▶ _WHAT YOU HAVE TO DO_
The lines from the one containing "Screen dimensions: 467x461" to the end of the entries, both included, are what you need to transcribe exactly, without pictures and without anything else.

Dataset records
--------
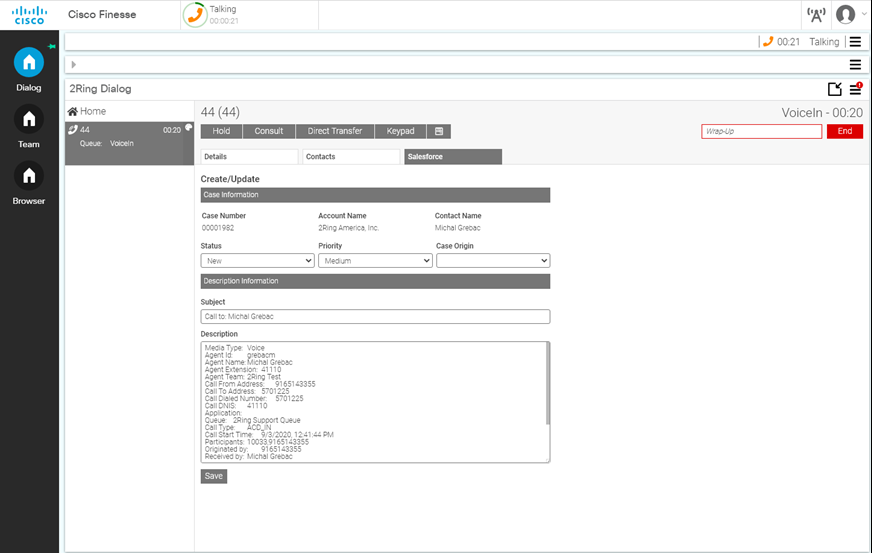The width and height of the screenshot is (872, 553).
Task: Switch to the Details tab
Action: pyautogui.click(x=249, y=157)
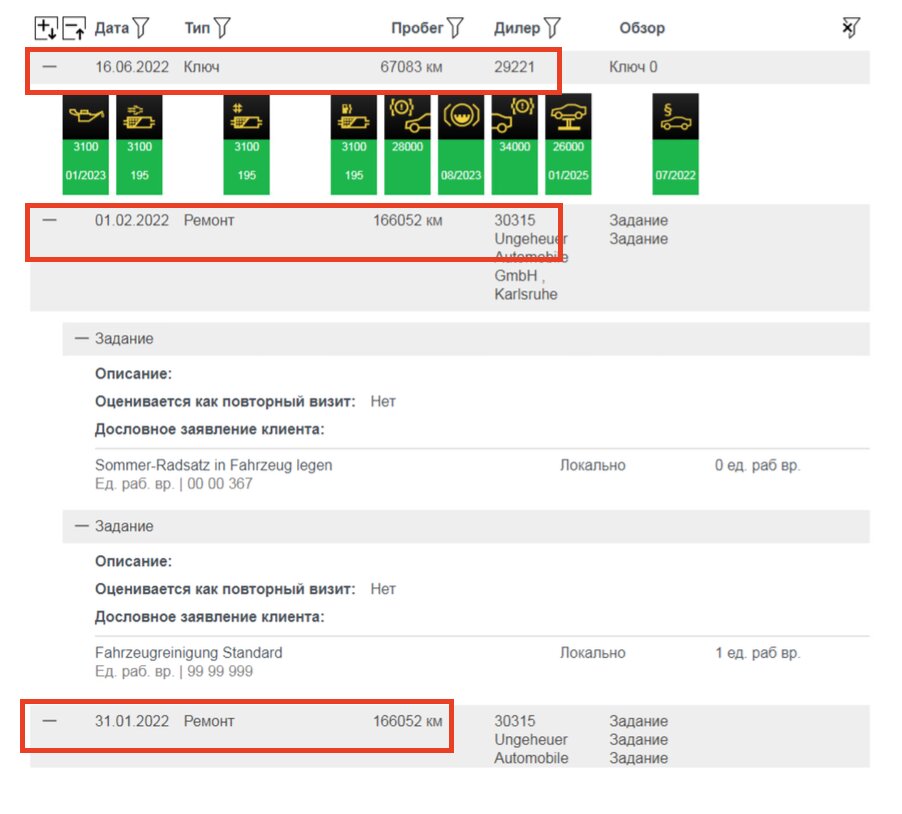The width and height of the screenshot is (902, 814).
Task: Collapse the Задание section containing Sommer-Radsatz
Action: point(82,339)
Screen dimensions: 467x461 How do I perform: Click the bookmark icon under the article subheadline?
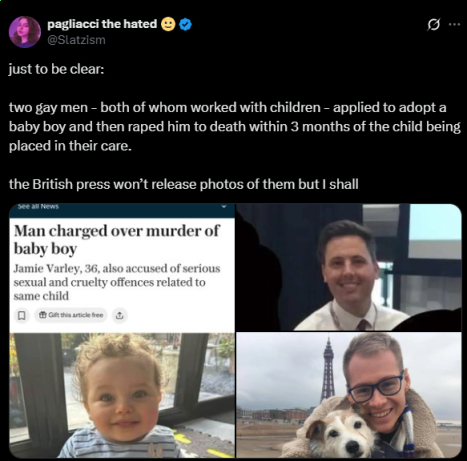point(21,315)
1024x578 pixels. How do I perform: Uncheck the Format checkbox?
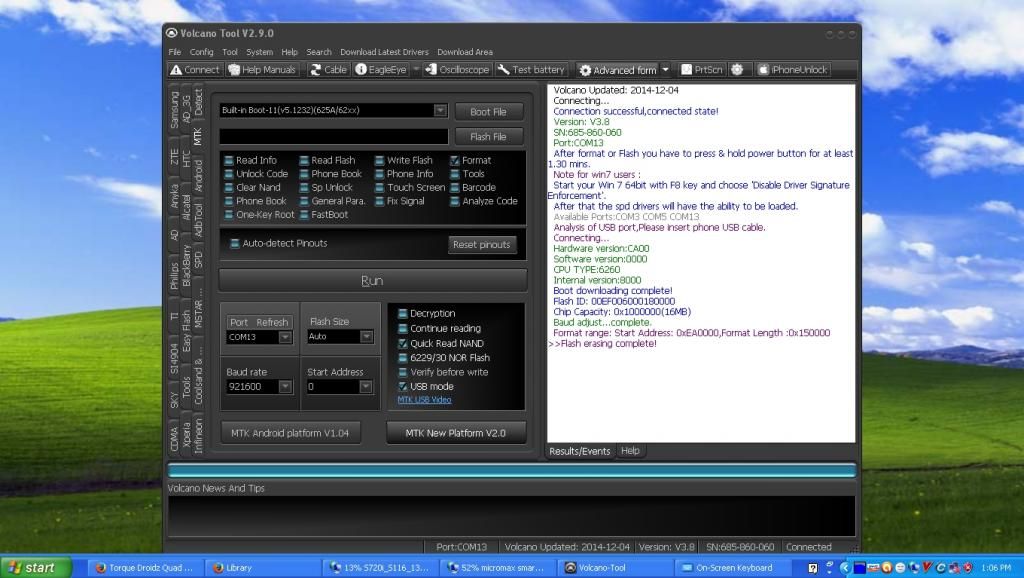(x=455, y=160)
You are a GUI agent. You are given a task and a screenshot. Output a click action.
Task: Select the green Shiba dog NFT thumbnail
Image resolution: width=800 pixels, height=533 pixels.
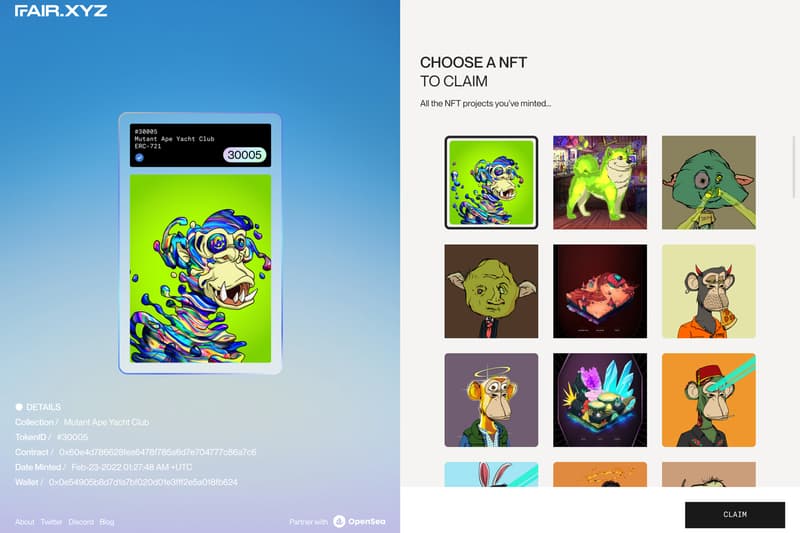(600, 183)
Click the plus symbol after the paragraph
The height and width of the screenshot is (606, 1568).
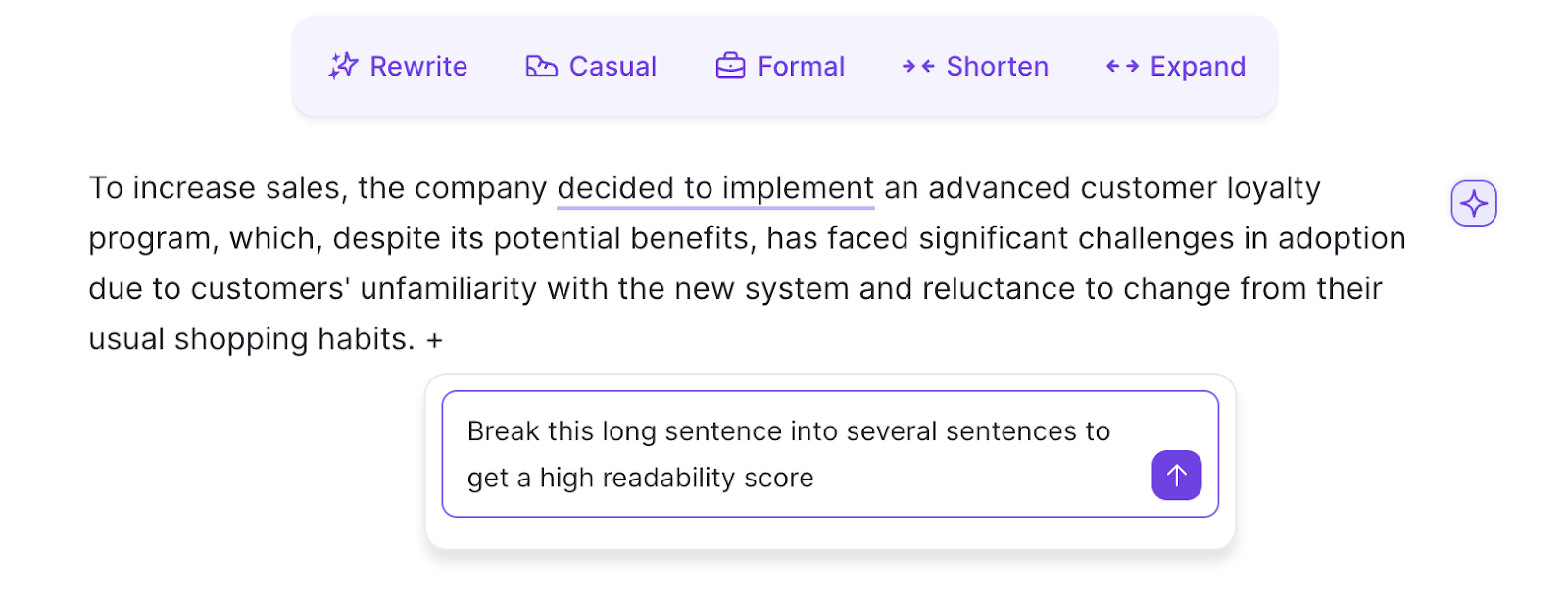tap(434, 338)
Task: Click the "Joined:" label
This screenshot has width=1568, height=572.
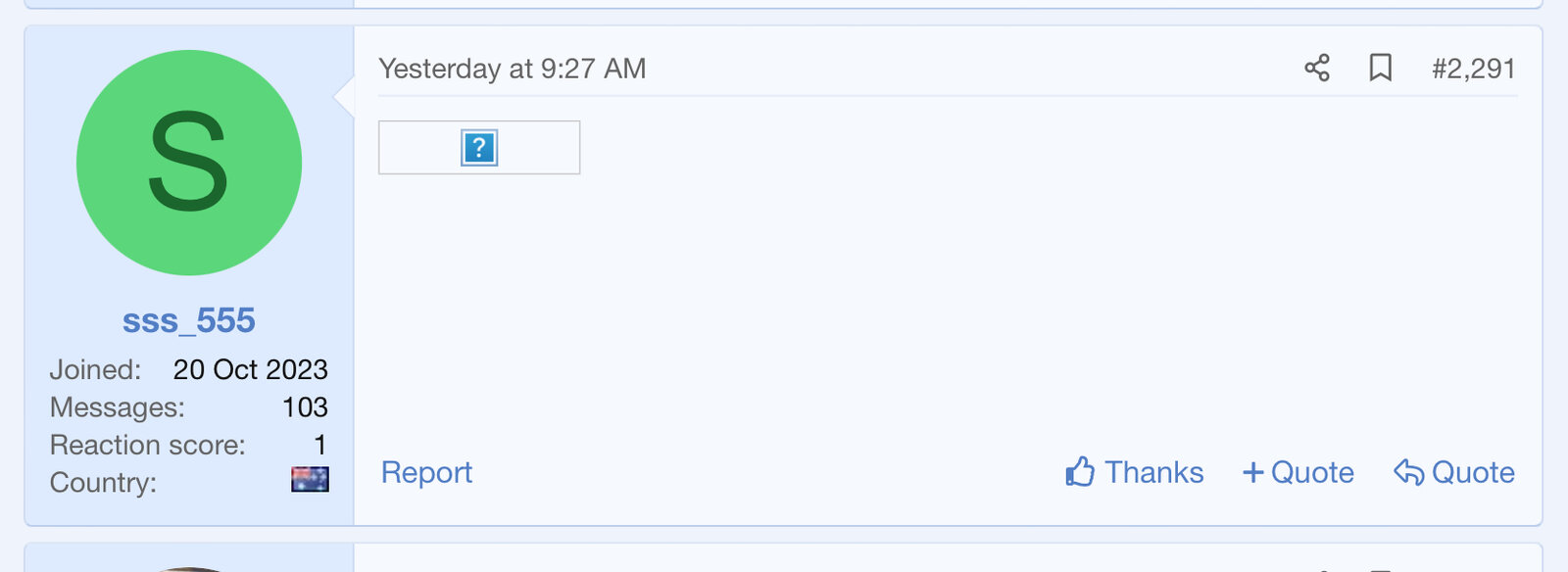Action: coord(95,369)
--------
▶ _ANSWER SECTION_
Screen dimensions: 467x461 How do I perform: Click the bookmark icon under the article subheadline?
point(21,315)
1024x578 pixels. How do I perform: Uncheck the Format checkbox?
(x=455, y=160)
You are a GUI agent. You are given a task and a screenshot. Output a click action.
Task: Select the green Shiba dog NFT thumbnail
Image resolution: width=800 pixels, height=533 pixels.
(600, 183)
Click the plus symbol after the paragraph
The height and width of the screenshot is (606, 1568).
tap(434, 338)
Task: Click the "Joined:" label
This screenshot has width=1568, height=572.
Action: coord(95,369)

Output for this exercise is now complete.